>>>>

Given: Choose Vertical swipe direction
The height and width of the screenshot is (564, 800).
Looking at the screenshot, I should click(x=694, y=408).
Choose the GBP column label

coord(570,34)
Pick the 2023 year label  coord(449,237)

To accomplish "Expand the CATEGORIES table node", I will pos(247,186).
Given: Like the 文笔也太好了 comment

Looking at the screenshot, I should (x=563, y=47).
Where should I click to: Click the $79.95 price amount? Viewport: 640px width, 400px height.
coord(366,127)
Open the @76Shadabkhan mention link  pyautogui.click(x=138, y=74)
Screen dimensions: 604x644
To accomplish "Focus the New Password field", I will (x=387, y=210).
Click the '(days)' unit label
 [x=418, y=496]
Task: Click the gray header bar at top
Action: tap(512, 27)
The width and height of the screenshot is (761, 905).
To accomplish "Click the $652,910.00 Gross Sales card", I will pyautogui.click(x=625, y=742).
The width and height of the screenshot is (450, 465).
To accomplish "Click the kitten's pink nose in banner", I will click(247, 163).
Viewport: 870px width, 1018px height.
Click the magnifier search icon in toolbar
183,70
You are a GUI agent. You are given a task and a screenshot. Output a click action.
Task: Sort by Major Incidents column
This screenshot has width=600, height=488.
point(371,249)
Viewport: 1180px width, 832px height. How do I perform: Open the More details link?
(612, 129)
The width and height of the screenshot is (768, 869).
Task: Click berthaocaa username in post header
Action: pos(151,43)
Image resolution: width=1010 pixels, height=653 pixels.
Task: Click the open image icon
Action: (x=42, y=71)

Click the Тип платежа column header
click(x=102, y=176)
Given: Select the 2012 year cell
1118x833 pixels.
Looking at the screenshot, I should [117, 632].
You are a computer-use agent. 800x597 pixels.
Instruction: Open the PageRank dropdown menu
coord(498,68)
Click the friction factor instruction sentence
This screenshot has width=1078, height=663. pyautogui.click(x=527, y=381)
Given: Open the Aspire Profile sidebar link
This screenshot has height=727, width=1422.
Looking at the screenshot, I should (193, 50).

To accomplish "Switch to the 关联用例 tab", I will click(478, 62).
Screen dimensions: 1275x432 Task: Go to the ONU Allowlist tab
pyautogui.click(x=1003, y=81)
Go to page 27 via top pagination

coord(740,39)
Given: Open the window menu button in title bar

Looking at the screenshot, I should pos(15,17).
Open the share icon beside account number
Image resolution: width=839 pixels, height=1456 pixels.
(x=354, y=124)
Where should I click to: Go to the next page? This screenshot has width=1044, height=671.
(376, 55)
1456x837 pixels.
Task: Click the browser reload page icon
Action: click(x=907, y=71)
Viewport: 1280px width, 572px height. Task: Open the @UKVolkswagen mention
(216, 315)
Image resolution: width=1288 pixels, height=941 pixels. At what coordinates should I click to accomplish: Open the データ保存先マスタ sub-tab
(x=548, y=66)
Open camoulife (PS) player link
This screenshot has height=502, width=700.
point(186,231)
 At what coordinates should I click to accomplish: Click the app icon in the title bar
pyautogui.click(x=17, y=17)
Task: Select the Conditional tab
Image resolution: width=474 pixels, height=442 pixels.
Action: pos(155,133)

<<<<

> _PROBLEM REQUIREMENTS_: Please set down each entry again, word for word.

> _EXERCISE OUTPUT_:
Given: Choose Vertical swipe direction
The height and width of the screenshot is (564, 800).
Looking at the screenshot, I should click(x=694, y=408).
Choose the GBP column label

coord(570,34)
Pick the 2023 year label  coord(449,237)

To accomplish "Expand the CATEGORIES table node", I will pos(247,186).
Given: Like the 文笔也太好了 comment

Looking at the screenshot, I should (x=563, y=47).
Where should I click to: Click the $79.95 price amount? Viewport: 640px width, 400px height.
coord(366,127)
Open the @76Shadabkhan mention link  pyautogui.click(x=138, y=74)
Screen dimensions: 604x644
To accomplish "Focus the New Password field", I will (x=387, y=210).
Click the '(days)' unit label
 [x=418, y=496]
Task: Click the gray header bar at top
Action: tap(512, 27)
The width and height of the screenshot is (761, 905).
To accomplish "Click the $652,910.00 Gross Sales card", I will pyautogui.click(x=625, y=742).
The width and height of the screenshot is (450, 465).
To accomplish "Click the kitten's pink nose in banner", I will click(247, 163).
Viewport: 870px width, 1018px height.
Click the magnifier search icon in toolbar
183,70
You are a GUI agent. You are given a task and a screenshot. Output a click action.
Task: Sort by Major Incidents column
This screenshot has width=600, height=488.
point(371,249)
Viewport: 1180px width, 832px height. How do I perform: Open the More details link?
(612, 129)
The width and height of the screenshot is (768, 869).
Task: Click berthaocaa username in post header
Action: pos(151,43)
Image resolution: width=1010 pixels, height=653 pixels.
Task: Click the open image icon
Action: (x=42, y=71)

Click the Тип платежа column header
click(x=102, y=176)
Given: Select the 2012 year cell
1118x833 pixels.
Looking at the screenshot, I should [117, 632].
You are a computer-use agent. 800x597 pixels.
Instruction: Open the PageRank dropdown menu
coord(498,68)
Click the friction factor instruction sentence
This screenshot has width=1078, height=663. pyautogui.click(x=527, y=381)
Given: Open the Aspire Profile sidebar link
This screenshot has height=727, width=1422.
Looking at the screenshot, I should (193, 50).

To accomplish "Switch to the 关联用例 tab", I will click(478, 62).
Screen dimensions: 1275x432 Task: Go to the ONU Allowlist tab
pyautogui.click(x=1003, y=81)
Go to page 27 via top pagination

coord(740,39)
Given: Open the window menu button in title bar

Looking at the screenshot, I should pos(15,17).
Open the share icon beside account number
Image resolution: width=839 pixels, height=1456 pixels.
(x=354, y=124)
Where should I click to: Go to the next page? This screenshot has width=1044, height=671.
(376, 55)
1456x837 pixels.
Task: Click the browser reload page icon
Action: click(x=907, y=71)
Viewport: 1280px width, 572px height. Task: Open the @UKVolkswagen mention
(216, 315)
Image resolution: width=1288 pixels, height=941 pixels. At what coordinates should I click to accomplish: Open the データ保存先マスタ sub-tab
(x=548, y=66)
Open camoulife (PS) player link
This screenshot has height=502, width=700.
point(186,231)
 At what coordinates should I click to accomplish: Click the app icon in the title bar
pyautogui.click(x=17, y=17)
Task: Select the Conditional tab
Image resolution: width=474 pixels, height=442 pixels.
Action: pos(155,133)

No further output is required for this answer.